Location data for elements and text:
******************************
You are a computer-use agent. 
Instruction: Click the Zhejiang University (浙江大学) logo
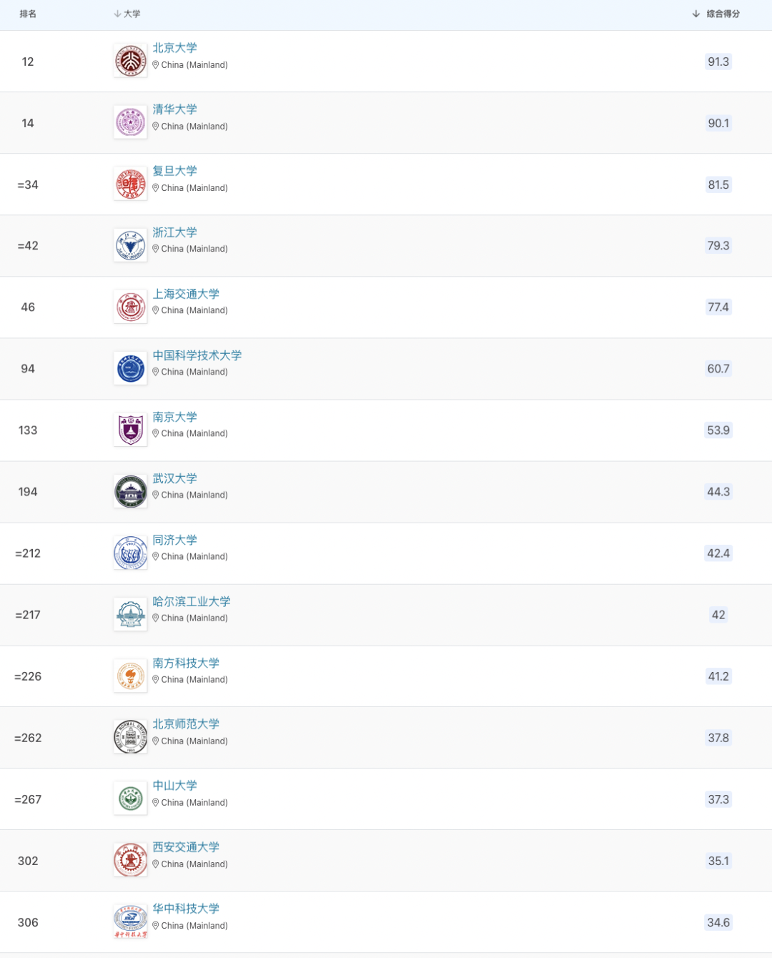130,246
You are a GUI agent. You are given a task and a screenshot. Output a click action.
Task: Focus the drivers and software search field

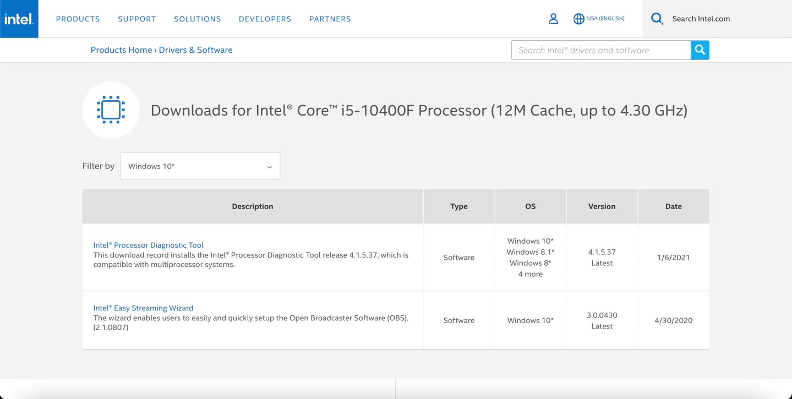(x=600, y=50)
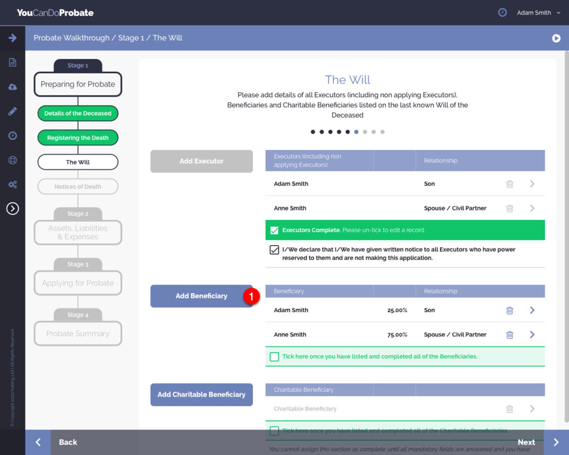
******************************
YOUR INSTRUCTIONS: Copy the lines from the one containing "You are a GUI" through the end of the records, including both ends, without changing them. Leave the pictures out of your copy.

FINAL RESULT:
You are a GUI agent. You are given a task and a screenshot. Output a click action.
Task: Focus the drivers and software search field

(x=600, y=50)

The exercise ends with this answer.